» EXCERPTED PASSAGE
By Kiel Johnson, owner and founder of Go By Bike, a bike shop and bike valet service located under the Portland Aerial Tram.
“Council continues the legacy of Governor McCall by taking another tiny sliver of our car dominated urban landscape and giving it back to the people.”
On October 7th Portland City Council approved a radical transformation of Naito Parkway, one of our most important streets. This change will make our city healthier, richer, more accessible, and more resilient to climate change. Naito will permanently go from four car lanes to mostly three, while allowing for a low impact vehicle lane for bicycles, scooters, and other ways of moving oneself that create joy.
With their “yes” votes, Portland City Council showed that the government combined with determined activism does work and can create systemic change. The news will not generate any front page stories, but for those eager to see that we can still do things together, it is worth noting and learning how we got here.
Seventy years ago most U.S. cities made a deal with the devil: They let centralized federal planning build freeways right through the heart of our cities. We traded social capital for automotive capital and with these new government built monuments to a carbon intensive economy, we became locked into a system where moving around took health and quality of life away for far too many.

» COLLECTED DATA
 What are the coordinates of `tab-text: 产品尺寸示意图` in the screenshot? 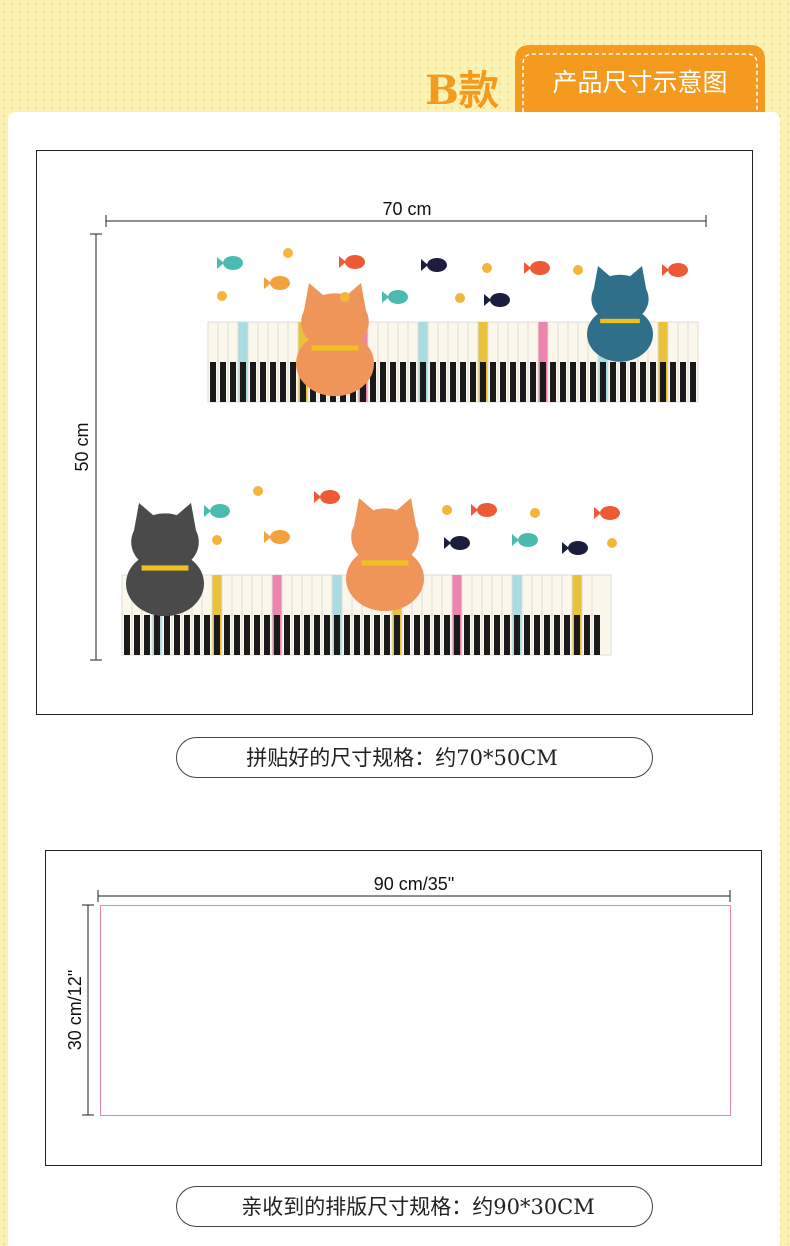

» SET OF TASKS
(1) According to the Naito Parkway piece, how many car lanes will Naito have after the change approved by Portland City Council?
(2) Continue the piece on Naito Parkway from where it stops.

» RESPONSE LIST
(1) Mostly three, down from four.

(2)
As any good Portland tour guide will tell you, in 1974 our Republican governor was one of the first leaders to realize our mistake and do something about it. Tom McCall removed Harbor Drive and replaced it with the Waterfront Park after a group of activists began holding picnics between the highway lanes. For anyone who has been to Portland since 1974, it would be impossible to imagine our city without this park. It is where we gather to celebrate Cinco de Mayo, drink beer, listen to music, and where over 75,000 people once gathered to watch our first Black President speak.
But adjacent to Waterfront Park, Naito was left as a four car lane tribute to the past. With any good design you have to continue to adapt to the needs of the present. With their vote, council continues the legacy of Governor McCall by taking another tiny sliver of our car-dominated urban landscape and giving it back to the people.
Much like the push to transform Harbor Drive in the 1970s, this yes vote started with a group of activists making radical demands of their government. In 2015, a handful of young activists convinced the city to open the street up to people for two weeks in June. By the following year it was all summer, and as people got used to the new configuration it became all year. Now these changes will be fixed in cement.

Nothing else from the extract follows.